- _Exercise description_: Search the entries below for "Instruction: Click the". Give that line and all the lines after it again, exactly, through the last, without pictures.
------ Given data ------
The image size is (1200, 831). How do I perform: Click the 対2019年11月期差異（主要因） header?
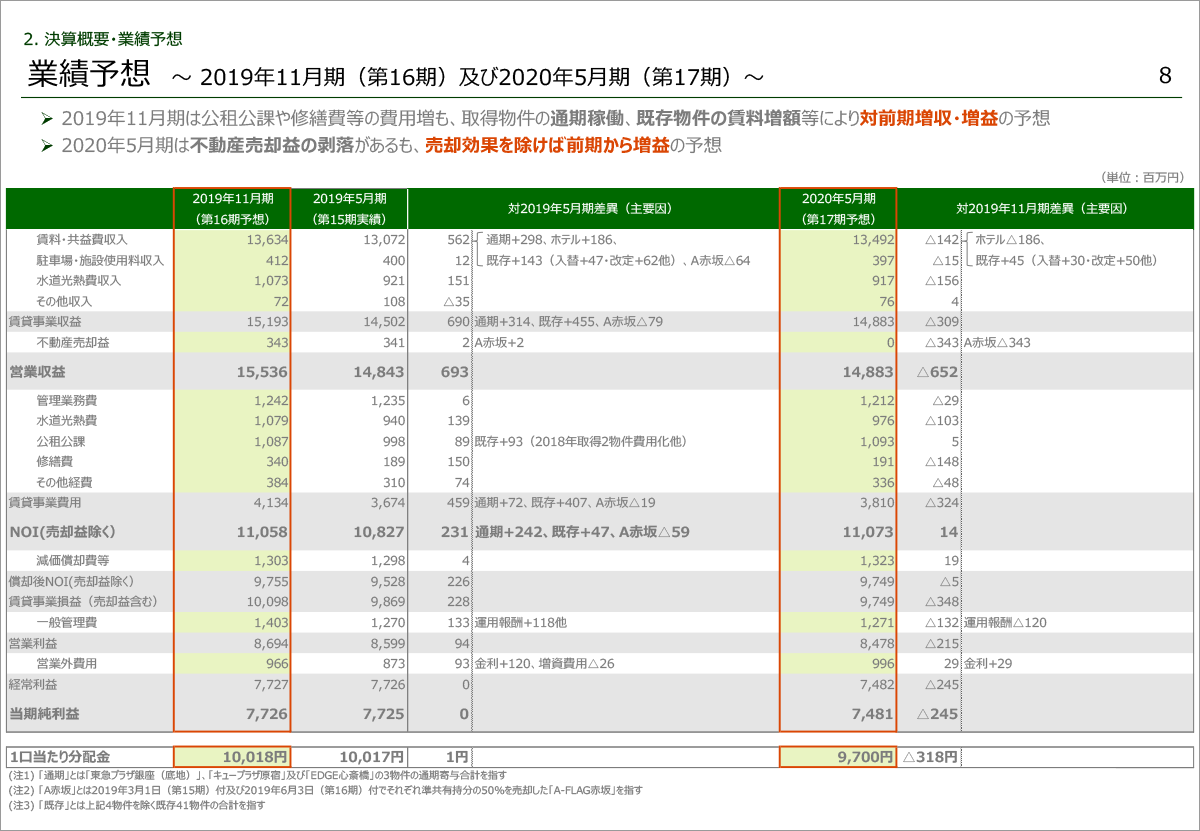tap(1041, 209)
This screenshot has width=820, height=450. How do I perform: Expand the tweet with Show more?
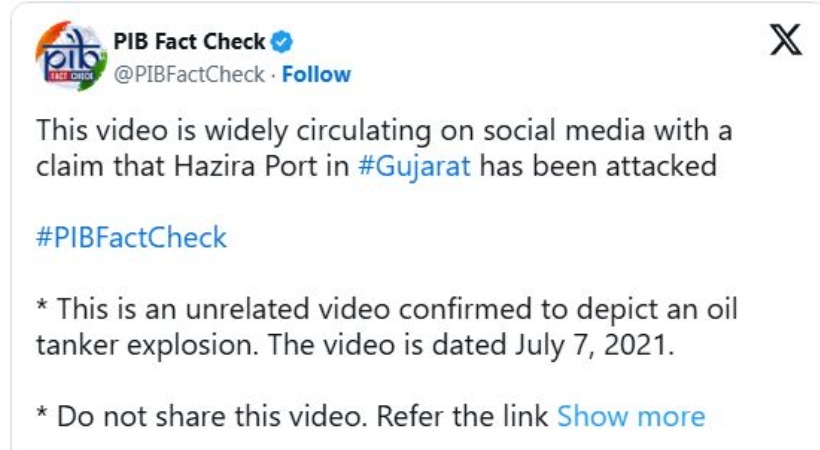click(x=631, y=417)
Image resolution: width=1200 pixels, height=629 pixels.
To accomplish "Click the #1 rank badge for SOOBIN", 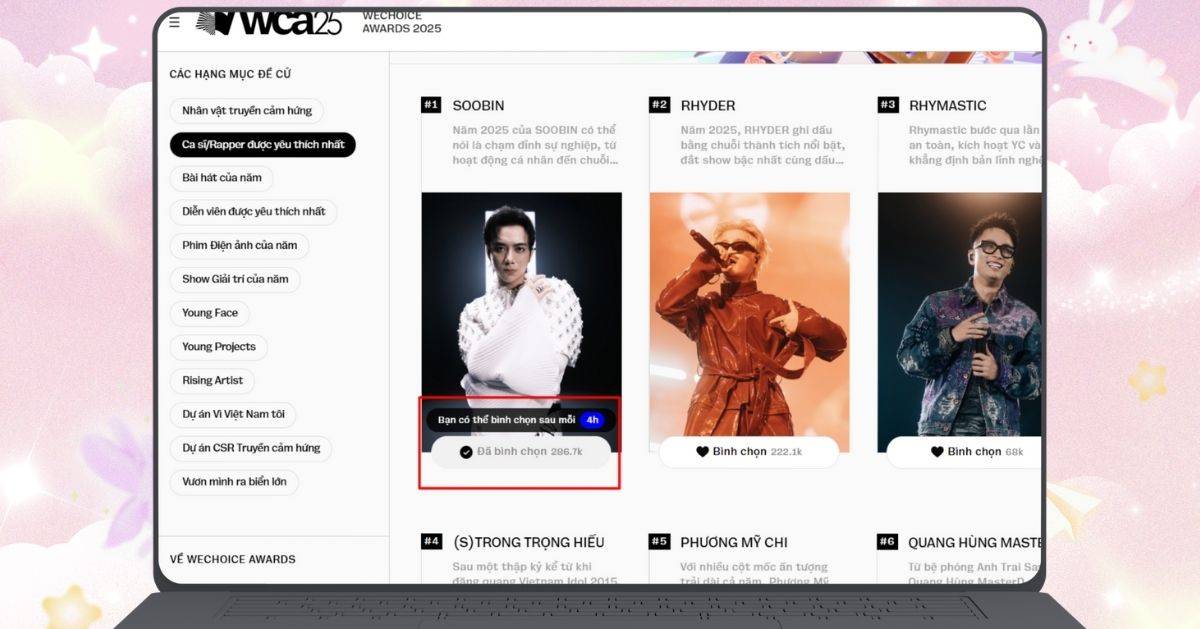I will [x=431, y=105].
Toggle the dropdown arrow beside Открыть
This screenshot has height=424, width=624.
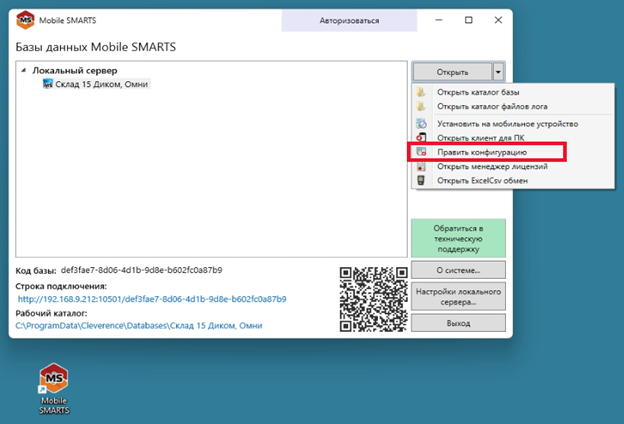click(498, 72)
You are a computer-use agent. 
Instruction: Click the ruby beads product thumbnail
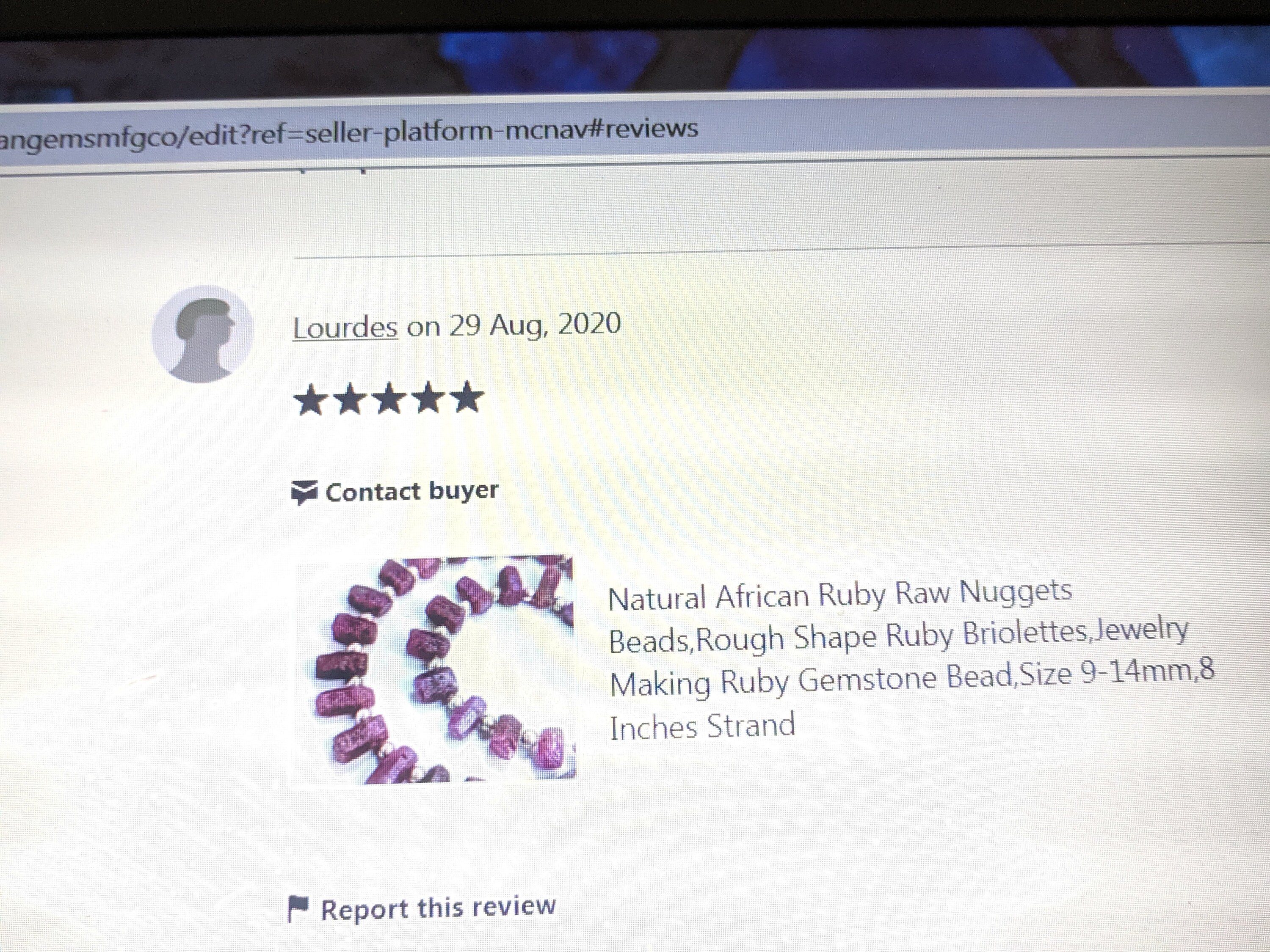click(x=435, y=669)
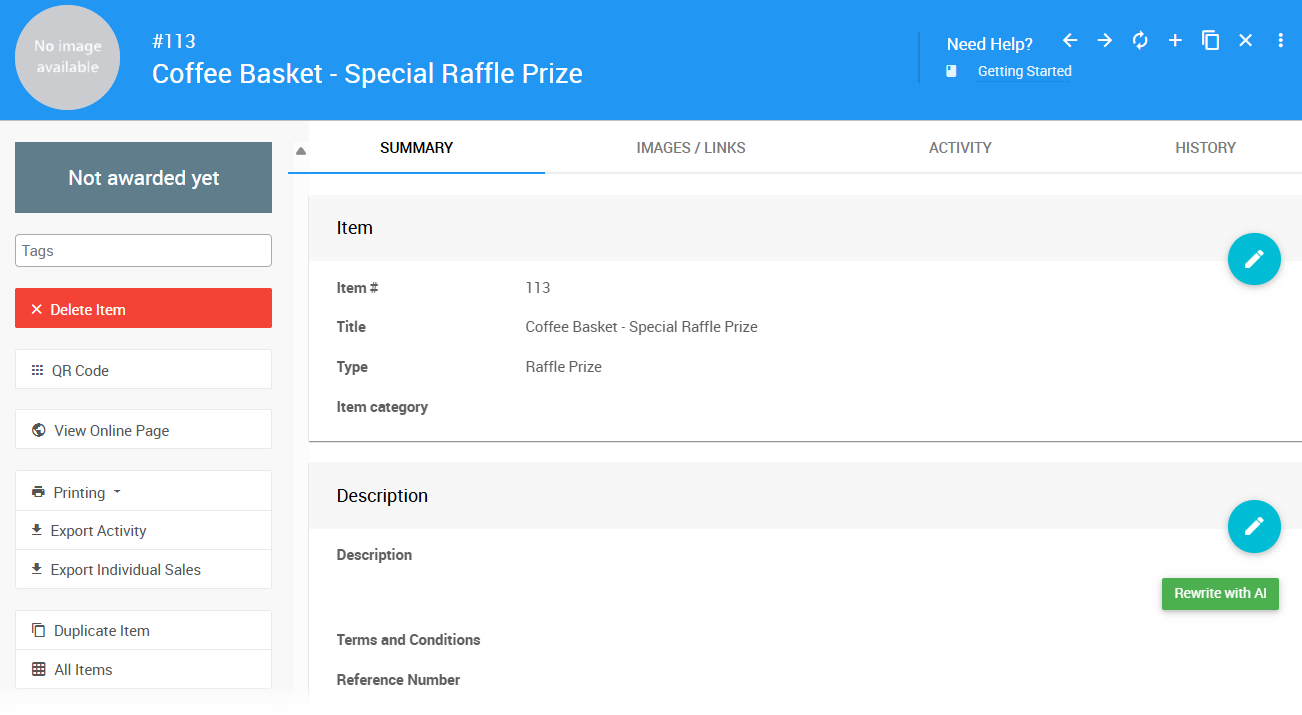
------
- _Answer to this task_:
Instruction: Click the ruby beads product thumbnail
click(x=435, y=669)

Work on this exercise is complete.